Personal information
- Full name: Thomas Brown
- Born: 14 June 1848 Bingham, Nottinghamshire, England
- Died: 2 July 1919 (aged 71) Netherfield, Nottinghamshire, England
- Batting: Right-handed
- Bowling: Right-arm medium
- Relations: John Brown (brother)

Domestic team information
- 1881: Nottinghamshire

Career statistics
| Competition | First-class |
| Matches | 4 |
| Runs scored | 118 |
| Batting average | 16.85 |
| 100s/50s | –/1 |
| Top score | 74 |
| Balls bowled | 76 |
| Wickets | – |
| Bowling average | – |
| 5 wickets in innings | – |
| 10 wickets in match | – |
| Best bowling | – |
| Catches/stumpings | –/– |
- Source: Cricinfo, 20 February 2013

= Thomas Brown (cricketer, born 1848) =

English cricketer

Thomas Brown (14 June 1848 – 2 July 1919) was an English cricketer. Brown was a right-handed batsman who bowled right-arm medium pace. He was born at Bingham, Nottinghamshire.
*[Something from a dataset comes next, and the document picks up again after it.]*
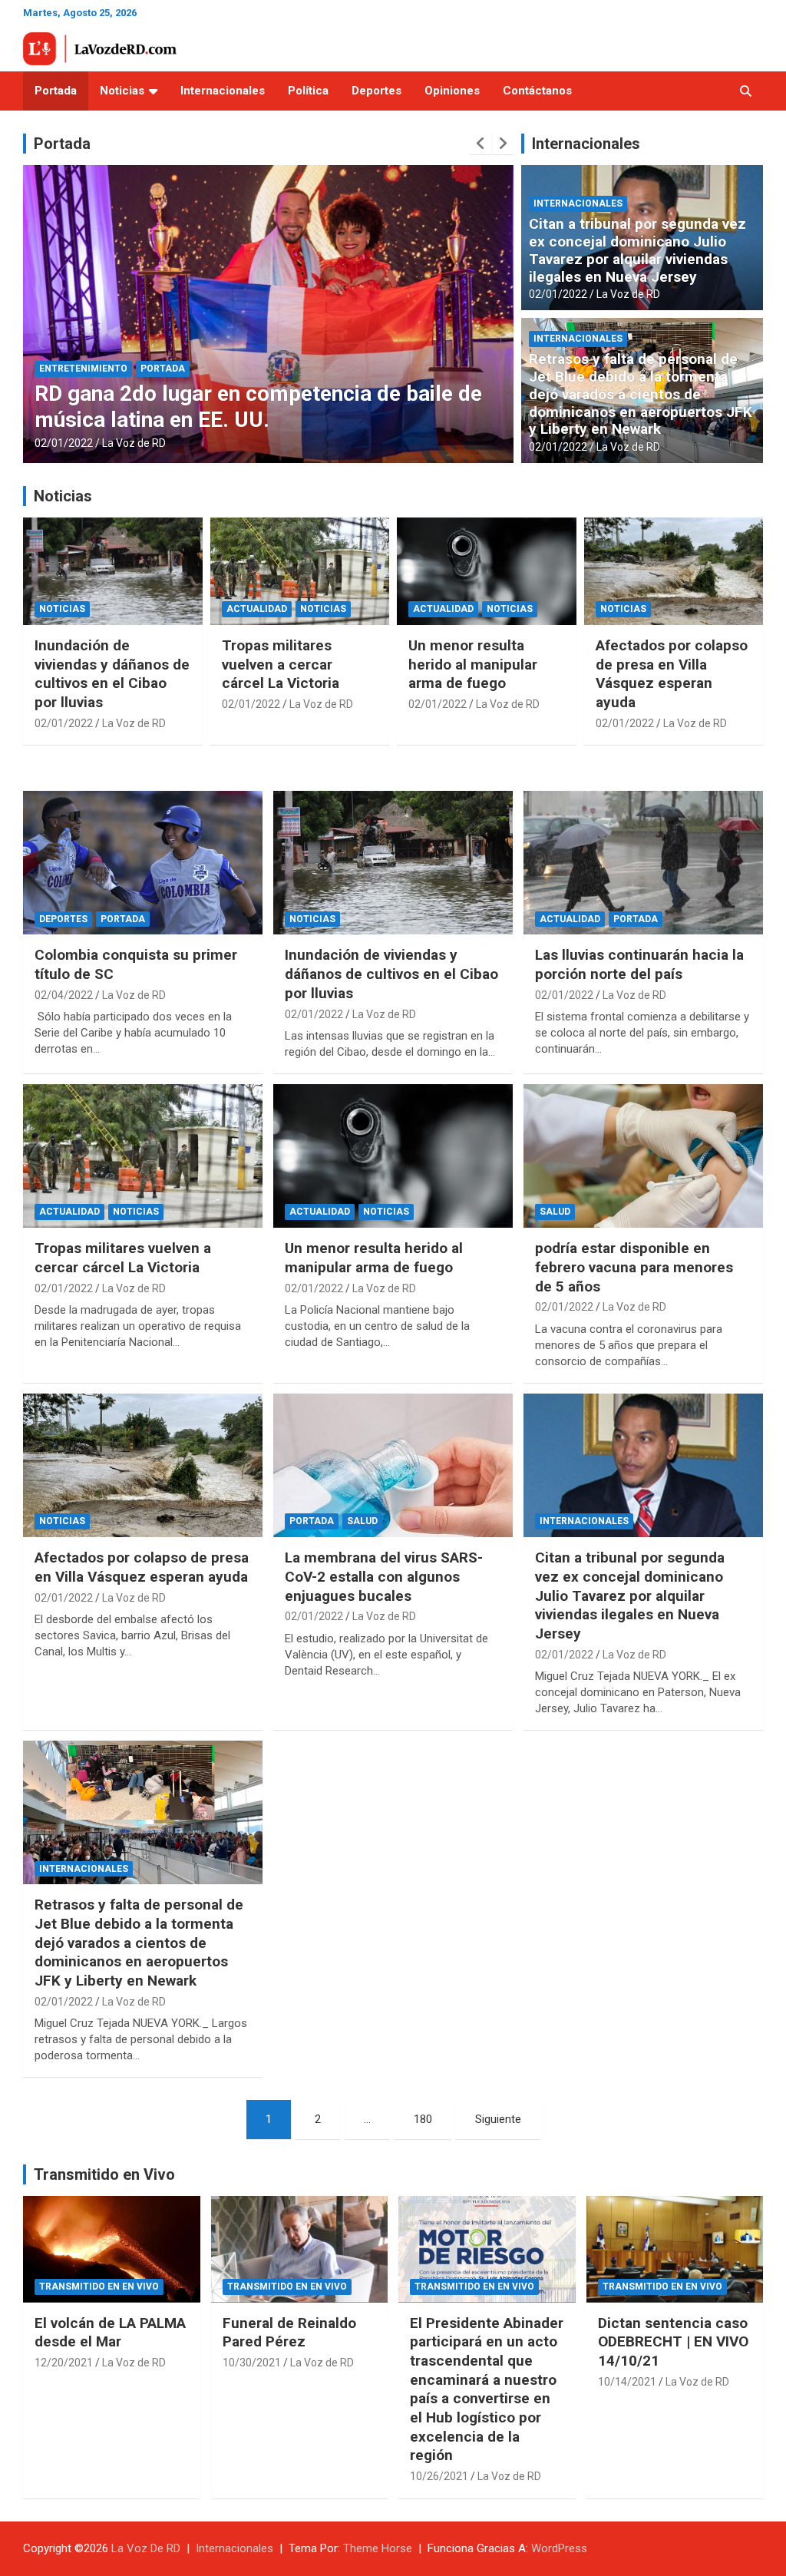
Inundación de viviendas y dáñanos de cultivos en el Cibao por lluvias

Brown made his first-class debut for Nottinghamshire against Lancashire at Old Trafford in 1881. He made three further first-class appearances for the county in that season, against Middlesex, Surrey and Yorkshire. In his four first-class matches, Brown scored a total of 118 runs at an average of 16.85, with a high score of 74. This score came against Surrey.

He died at Netherfield, Nottinghamshire on 2 July 1919. His brother John also played first-class cricket.